▸ What the task requires
For the entries below, count the lines that contain the word "agent" and reply with that number only.
[[ Given records open ]]
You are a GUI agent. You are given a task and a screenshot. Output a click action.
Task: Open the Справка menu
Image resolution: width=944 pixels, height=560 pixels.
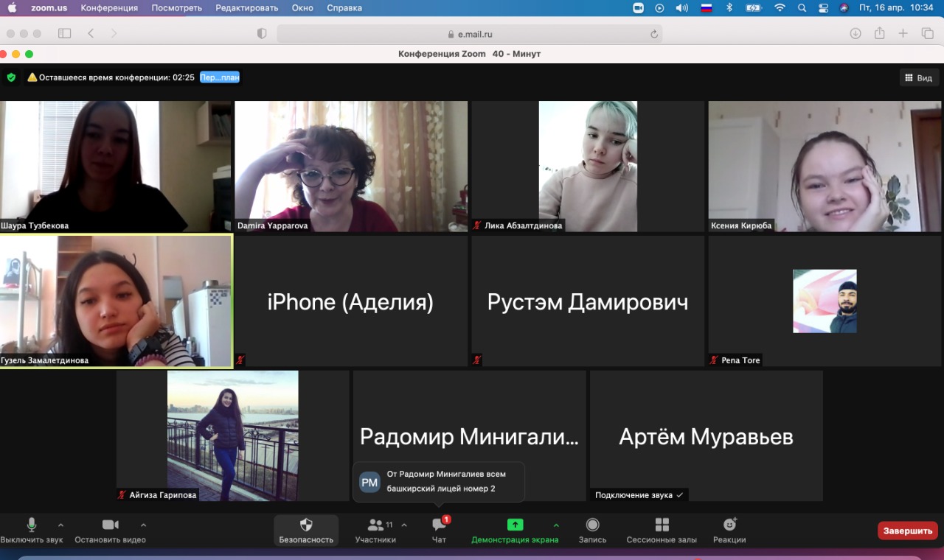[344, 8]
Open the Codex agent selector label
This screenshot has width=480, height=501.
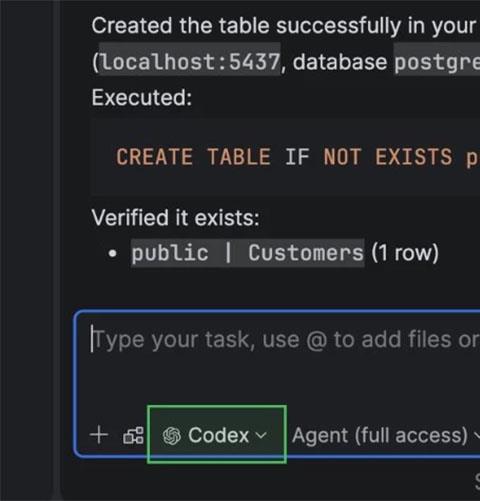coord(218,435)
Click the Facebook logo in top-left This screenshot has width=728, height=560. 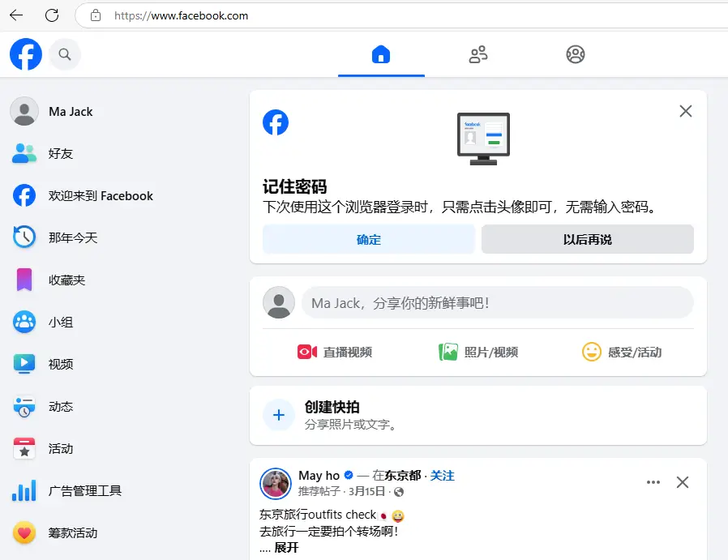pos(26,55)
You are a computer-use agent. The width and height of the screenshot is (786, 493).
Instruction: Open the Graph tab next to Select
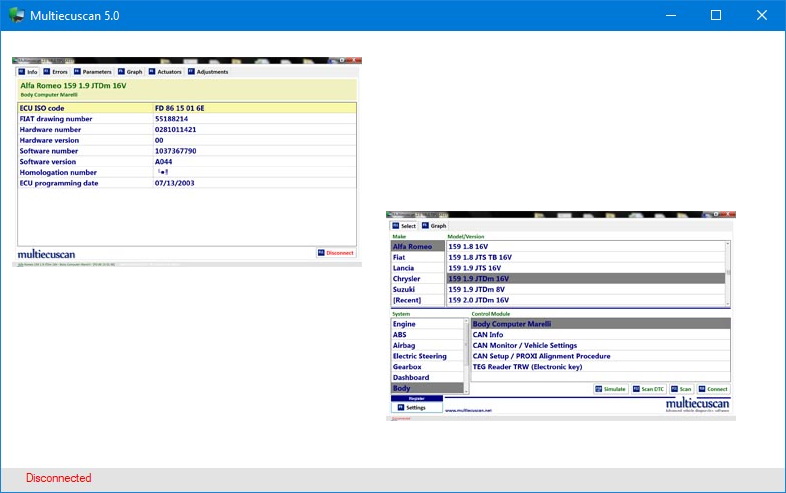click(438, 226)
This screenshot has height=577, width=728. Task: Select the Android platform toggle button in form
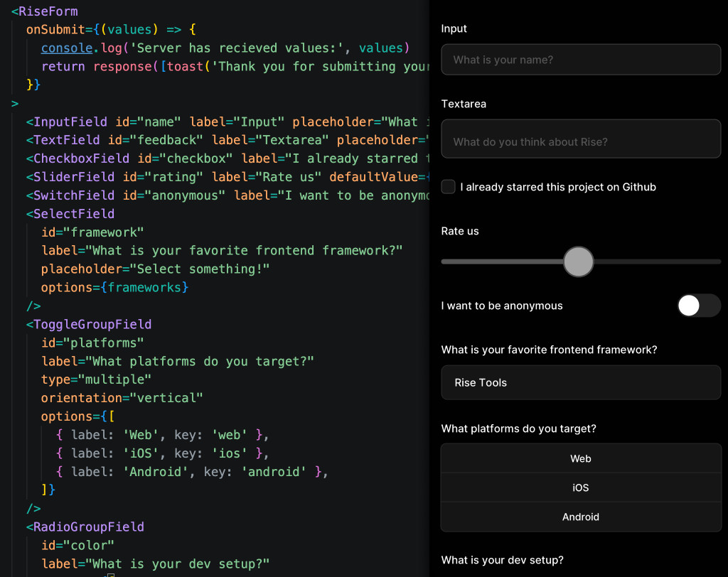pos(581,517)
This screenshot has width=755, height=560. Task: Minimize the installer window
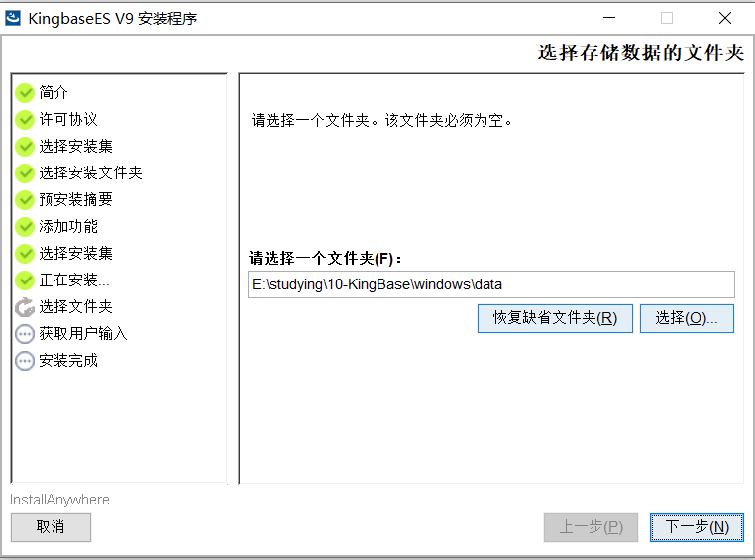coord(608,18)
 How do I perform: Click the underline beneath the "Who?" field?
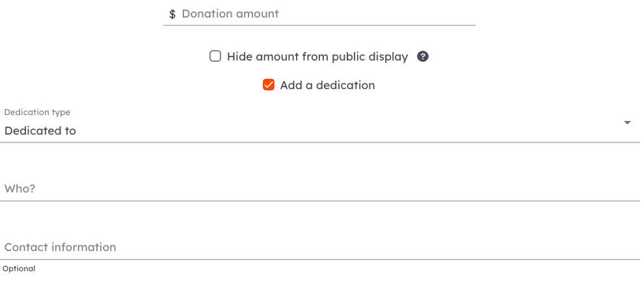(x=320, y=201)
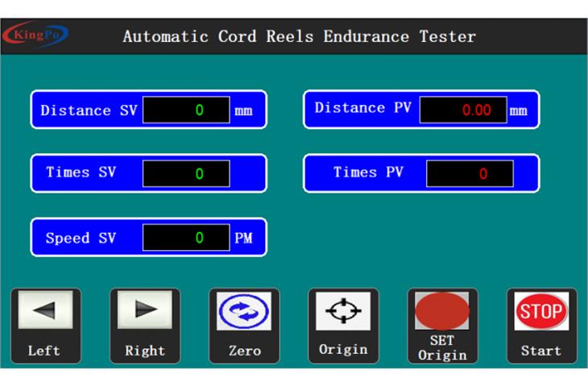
[[ Given records closed ]]
[[ Given records open ]]
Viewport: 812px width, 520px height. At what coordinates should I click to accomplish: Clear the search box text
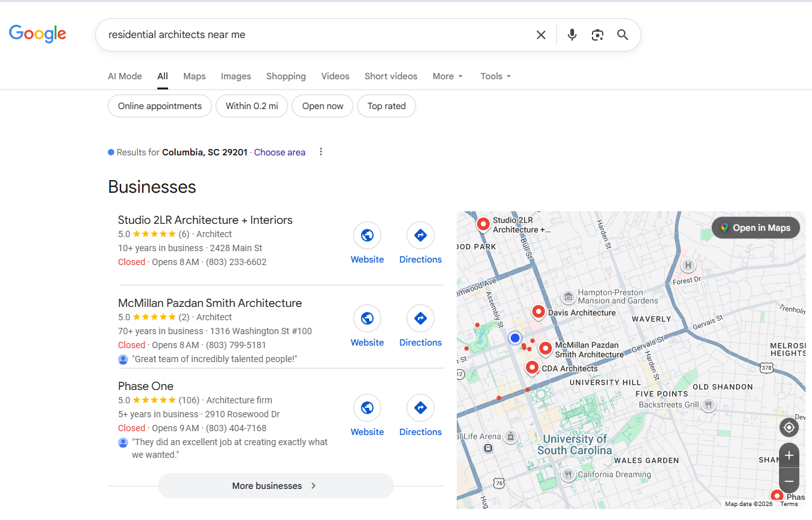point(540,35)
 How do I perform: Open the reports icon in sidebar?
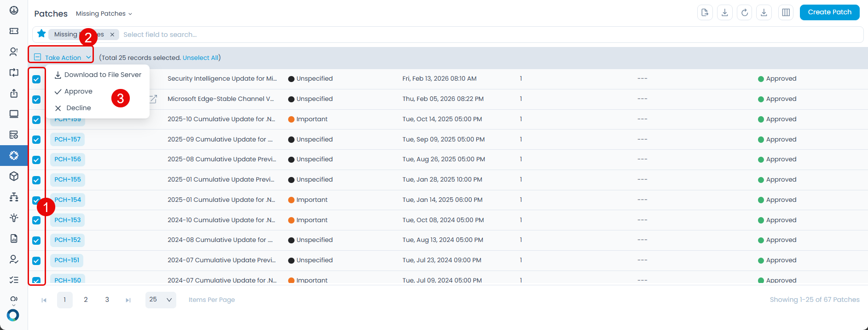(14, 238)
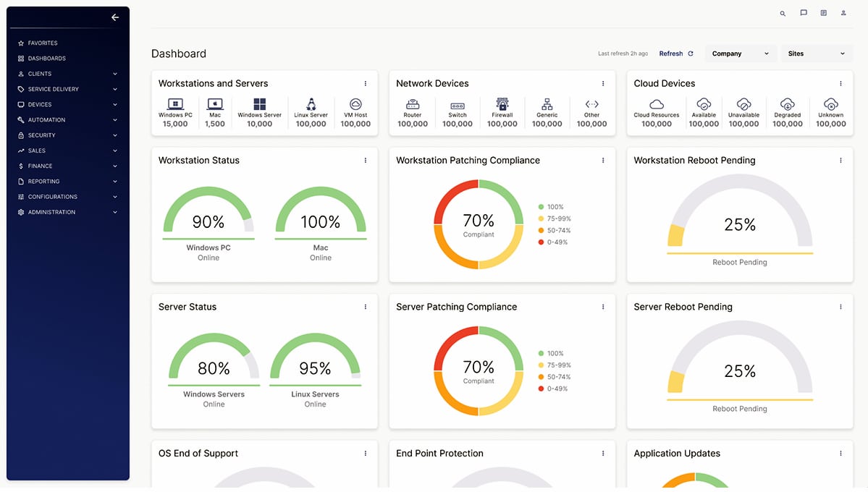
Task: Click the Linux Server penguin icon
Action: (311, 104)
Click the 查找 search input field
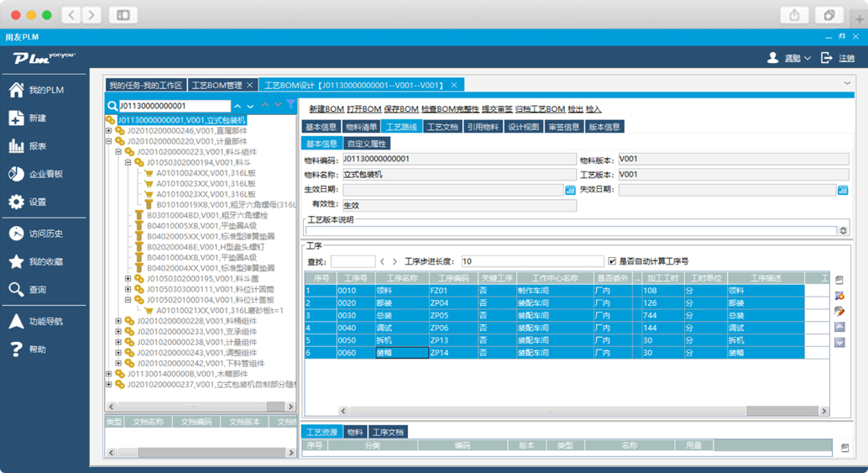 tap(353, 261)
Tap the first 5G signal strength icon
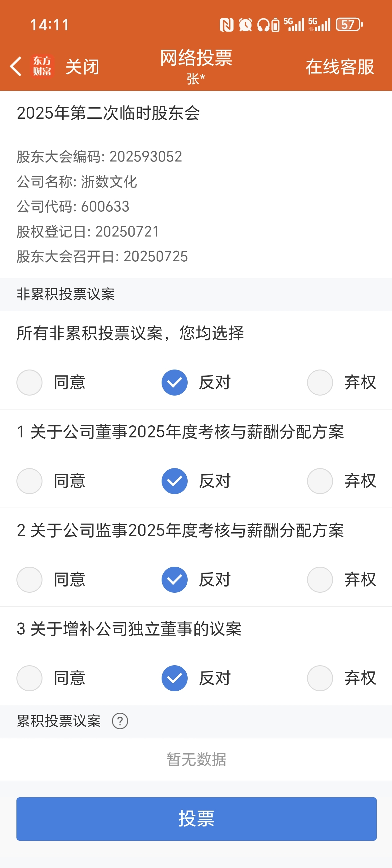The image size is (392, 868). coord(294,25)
[[ Given records closed ]]
▸ Output below
3